J'en finis ici avec "Sans filtre", qui n'a en effet de tact à aucun moment dans sa démarche satirique plurielle et alarmante de longueur (mon dieu comment a-t-il fait pour ne pas raccourcir son montage si ce n'est encore une question d'égo). Le réalisateur se pense moderne, efficace, mais ce qu'il sert se résume à un plat indigeste : une blague destinée aux privilégiés qui peuvent tout de suite aller se rassurer en constatant que tout le monde est traité à part égal dans "l'audacieuse moquerie" du film.

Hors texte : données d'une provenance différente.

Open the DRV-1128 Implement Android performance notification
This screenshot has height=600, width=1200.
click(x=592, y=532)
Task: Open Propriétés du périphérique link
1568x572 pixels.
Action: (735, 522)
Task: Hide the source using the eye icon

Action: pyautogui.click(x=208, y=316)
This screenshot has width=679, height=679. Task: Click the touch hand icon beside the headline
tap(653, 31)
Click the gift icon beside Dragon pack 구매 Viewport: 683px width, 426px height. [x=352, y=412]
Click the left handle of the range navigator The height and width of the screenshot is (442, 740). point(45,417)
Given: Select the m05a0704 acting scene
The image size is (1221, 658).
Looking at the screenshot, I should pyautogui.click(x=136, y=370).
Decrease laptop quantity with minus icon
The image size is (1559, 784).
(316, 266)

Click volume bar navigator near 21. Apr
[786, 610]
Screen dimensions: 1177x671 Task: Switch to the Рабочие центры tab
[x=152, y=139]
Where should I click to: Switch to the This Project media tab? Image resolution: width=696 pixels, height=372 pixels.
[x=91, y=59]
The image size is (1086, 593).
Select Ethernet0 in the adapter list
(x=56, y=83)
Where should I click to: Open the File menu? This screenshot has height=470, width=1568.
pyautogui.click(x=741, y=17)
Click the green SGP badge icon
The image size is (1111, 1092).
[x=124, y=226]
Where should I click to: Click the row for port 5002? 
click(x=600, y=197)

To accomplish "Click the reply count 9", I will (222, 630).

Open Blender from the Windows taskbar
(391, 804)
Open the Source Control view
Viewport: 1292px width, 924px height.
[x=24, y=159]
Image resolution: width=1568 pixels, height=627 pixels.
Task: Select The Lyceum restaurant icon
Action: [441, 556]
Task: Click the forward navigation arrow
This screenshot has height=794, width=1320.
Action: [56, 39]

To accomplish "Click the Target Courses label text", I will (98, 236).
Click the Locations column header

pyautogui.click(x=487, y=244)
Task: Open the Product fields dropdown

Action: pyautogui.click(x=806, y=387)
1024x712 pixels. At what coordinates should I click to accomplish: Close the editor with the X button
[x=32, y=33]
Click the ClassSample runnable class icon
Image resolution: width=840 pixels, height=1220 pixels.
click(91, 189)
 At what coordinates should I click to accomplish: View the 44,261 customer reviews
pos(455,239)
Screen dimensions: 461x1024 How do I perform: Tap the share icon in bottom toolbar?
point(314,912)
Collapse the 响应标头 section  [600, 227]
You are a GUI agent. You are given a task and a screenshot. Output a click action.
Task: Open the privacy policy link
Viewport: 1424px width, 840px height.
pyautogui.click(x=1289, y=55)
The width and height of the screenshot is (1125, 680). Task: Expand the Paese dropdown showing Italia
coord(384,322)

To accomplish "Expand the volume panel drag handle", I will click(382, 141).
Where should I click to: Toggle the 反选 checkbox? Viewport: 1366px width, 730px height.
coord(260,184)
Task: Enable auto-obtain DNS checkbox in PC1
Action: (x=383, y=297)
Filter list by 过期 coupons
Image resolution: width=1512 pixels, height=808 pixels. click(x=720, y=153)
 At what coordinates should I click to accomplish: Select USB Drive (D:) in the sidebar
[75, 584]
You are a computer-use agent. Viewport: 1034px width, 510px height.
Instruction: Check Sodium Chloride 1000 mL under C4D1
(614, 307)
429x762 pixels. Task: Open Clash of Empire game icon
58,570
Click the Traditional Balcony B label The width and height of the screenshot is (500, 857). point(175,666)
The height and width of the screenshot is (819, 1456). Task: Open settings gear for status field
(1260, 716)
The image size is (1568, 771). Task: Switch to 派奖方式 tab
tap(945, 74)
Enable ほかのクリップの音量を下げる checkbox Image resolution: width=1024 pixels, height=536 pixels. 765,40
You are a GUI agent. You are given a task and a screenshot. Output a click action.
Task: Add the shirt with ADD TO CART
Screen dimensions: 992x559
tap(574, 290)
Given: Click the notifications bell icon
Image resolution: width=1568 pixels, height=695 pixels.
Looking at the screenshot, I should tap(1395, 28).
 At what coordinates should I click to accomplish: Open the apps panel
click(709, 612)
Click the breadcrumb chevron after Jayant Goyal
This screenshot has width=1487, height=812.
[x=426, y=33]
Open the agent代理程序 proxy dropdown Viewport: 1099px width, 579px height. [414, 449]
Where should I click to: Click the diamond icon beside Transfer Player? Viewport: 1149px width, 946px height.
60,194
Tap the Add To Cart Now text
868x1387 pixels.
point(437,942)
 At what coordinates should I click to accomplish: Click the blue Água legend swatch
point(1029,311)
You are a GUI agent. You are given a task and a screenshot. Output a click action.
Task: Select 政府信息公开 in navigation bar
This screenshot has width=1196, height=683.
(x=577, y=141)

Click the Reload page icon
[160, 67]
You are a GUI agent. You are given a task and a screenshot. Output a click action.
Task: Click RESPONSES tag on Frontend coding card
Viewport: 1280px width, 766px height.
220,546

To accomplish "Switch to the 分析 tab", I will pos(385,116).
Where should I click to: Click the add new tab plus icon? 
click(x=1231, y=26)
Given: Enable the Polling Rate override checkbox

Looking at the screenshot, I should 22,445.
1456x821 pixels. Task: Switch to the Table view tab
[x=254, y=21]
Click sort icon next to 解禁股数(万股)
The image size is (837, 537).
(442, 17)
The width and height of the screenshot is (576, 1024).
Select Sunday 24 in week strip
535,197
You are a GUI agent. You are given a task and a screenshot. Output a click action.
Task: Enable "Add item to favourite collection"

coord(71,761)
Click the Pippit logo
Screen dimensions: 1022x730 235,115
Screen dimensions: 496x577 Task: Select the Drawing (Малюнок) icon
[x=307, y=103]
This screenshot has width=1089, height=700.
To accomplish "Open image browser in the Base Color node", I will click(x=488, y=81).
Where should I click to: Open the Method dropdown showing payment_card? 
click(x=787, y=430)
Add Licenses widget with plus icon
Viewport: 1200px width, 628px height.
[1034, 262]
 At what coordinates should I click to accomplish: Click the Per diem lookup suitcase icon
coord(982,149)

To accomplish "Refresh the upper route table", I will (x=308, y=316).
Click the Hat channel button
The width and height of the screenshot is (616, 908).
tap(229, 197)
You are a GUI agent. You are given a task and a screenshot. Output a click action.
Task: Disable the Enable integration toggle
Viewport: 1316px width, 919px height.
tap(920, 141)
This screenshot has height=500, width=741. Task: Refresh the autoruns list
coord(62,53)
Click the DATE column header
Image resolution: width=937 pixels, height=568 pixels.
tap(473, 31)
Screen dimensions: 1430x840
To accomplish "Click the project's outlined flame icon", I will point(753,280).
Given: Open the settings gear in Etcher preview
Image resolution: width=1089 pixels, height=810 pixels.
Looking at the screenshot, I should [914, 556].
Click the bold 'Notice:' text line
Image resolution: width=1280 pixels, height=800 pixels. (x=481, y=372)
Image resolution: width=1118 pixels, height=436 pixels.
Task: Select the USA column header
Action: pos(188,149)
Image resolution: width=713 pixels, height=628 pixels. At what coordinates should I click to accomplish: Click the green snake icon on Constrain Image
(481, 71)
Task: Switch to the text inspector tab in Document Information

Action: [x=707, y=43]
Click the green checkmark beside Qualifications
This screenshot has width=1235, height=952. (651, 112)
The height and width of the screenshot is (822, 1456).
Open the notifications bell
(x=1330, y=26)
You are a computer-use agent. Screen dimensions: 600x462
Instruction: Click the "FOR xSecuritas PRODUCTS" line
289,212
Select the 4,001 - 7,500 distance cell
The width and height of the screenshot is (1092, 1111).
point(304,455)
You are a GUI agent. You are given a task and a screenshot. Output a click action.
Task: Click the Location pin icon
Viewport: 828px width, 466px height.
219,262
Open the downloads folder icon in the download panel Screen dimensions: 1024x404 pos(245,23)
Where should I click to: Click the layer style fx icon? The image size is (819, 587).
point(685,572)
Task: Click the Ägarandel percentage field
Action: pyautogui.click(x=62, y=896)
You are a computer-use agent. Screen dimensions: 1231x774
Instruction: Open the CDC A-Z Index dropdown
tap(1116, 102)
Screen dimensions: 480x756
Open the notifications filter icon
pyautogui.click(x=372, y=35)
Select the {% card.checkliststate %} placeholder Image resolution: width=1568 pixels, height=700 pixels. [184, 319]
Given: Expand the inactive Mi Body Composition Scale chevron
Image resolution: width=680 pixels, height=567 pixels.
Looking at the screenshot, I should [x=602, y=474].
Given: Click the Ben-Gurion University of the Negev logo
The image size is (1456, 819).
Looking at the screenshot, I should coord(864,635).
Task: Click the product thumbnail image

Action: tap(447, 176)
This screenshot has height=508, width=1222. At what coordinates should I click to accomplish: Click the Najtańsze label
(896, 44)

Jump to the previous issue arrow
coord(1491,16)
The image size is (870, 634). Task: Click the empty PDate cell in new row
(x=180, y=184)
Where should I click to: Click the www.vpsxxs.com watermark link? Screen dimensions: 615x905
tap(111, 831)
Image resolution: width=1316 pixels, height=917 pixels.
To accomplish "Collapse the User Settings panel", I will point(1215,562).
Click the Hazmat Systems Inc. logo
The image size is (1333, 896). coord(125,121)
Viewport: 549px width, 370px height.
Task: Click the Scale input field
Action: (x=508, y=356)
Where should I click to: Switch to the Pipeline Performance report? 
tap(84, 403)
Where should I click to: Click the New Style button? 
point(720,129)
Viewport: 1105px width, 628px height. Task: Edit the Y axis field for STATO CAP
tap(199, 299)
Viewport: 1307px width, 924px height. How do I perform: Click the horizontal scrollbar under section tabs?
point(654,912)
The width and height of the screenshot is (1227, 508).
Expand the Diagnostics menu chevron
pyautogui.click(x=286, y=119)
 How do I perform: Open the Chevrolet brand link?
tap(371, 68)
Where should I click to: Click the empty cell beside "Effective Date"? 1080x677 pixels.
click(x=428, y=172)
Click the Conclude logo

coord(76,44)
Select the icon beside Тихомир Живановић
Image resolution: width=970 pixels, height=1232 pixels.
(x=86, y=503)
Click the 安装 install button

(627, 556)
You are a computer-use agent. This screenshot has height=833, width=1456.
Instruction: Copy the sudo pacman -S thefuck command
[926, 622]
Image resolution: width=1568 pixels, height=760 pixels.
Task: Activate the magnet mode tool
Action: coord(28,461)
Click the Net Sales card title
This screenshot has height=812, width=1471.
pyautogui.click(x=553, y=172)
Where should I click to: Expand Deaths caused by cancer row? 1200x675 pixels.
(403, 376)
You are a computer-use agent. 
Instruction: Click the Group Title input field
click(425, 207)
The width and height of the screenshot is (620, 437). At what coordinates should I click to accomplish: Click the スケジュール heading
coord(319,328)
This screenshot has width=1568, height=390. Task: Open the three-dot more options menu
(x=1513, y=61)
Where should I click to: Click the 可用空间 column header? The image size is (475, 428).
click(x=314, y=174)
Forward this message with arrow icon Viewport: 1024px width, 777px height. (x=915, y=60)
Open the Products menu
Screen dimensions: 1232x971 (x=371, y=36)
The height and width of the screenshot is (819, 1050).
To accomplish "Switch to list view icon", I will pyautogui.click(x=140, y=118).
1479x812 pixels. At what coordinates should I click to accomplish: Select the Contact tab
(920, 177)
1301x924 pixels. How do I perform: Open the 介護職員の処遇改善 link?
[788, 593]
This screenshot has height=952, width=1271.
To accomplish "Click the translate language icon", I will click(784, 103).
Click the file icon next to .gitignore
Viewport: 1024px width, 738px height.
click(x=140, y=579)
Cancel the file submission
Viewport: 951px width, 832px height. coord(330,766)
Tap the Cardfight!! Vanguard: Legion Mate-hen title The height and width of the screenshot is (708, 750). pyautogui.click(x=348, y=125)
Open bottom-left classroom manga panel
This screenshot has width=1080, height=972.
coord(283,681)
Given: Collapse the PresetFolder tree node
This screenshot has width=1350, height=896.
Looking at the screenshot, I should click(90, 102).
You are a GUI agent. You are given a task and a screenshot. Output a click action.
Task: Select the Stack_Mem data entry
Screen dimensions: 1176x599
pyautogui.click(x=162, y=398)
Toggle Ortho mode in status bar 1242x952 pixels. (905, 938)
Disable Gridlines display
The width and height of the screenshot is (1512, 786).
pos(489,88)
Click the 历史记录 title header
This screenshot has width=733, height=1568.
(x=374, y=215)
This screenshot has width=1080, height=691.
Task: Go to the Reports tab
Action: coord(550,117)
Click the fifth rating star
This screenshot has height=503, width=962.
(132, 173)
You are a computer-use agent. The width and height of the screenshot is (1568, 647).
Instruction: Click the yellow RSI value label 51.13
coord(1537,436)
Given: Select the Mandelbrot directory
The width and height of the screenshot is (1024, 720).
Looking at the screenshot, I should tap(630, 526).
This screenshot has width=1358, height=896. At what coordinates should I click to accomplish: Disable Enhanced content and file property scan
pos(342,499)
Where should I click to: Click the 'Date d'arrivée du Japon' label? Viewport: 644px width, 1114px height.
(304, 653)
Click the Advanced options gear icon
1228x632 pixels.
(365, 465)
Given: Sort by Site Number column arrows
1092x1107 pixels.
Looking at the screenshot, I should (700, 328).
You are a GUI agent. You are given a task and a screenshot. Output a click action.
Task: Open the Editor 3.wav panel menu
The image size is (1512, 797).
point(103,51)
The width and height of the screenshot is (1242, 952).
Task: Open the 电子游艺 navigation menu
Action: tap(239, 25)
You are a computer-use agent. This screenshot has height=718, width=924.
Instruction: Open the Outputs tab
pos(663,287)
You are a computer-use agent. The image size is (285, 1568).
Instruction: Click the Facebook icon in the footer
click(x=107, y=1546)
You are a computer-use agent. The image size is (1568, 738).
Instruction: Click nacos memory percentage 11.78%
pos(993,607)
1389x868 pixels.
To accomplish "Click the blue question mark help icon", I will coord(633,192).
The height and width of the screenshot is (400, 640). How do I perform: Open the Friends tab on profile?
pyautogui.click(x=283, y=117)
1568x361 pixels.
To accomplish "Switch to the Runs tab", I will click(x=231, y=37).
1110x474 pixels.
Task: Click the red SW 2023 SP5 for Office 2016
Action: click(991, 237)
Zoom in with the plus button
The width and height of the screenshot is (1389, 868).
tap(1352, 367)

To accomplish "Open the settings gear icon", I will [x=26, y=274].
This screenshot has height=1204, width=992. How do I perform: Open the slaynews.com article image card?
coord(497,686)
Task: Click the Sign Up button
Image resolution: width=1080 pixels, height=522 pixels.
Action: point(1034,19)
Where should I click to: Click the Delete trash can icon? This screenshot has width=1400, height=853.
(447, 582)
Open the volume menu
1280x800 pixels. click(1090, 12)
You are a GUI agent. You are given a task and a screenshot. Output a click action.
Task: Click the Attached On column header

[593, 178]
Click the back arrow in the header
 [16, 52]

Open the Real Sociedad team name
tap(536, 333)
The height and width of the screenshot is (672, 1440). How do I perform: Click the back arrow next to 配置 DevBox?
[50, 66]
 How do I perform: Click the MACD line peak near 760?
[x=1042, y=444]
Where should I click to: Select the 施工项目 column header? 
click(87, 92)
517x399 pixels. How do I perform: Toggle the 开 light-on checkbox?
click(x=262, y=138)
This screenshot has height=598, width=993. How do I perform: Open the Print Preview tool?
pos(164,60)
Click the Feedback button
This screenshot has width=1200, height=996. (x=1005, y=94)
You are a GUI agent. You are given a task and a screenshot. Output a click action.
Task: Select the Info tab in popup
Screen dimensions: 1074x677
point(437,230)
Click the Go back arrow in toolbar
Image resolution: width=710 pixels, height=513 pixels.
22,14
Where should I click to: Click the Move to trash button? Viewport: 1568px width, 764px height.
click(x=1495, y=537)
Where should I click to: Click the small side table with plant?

Dans une absence désobligeante d'engagement, Ruben Östlund démontre un sens auto-suffisant du travail et une attitude aussi hautaine qu'excécrable. L'inégalité technique sauve étonnamment le long-métrage d'un naufrage dans lequel il se heurte bel et bien, tant dans son histoire que dans sa thèse inexistante. On a plus qu'a espérer que l'enfant prenne un peu en maturité pour son prochain film, et que ses envies d'ici là soient tout du moins un peu plus honorables que celle misérable de se doigter sur le dos des pauvres.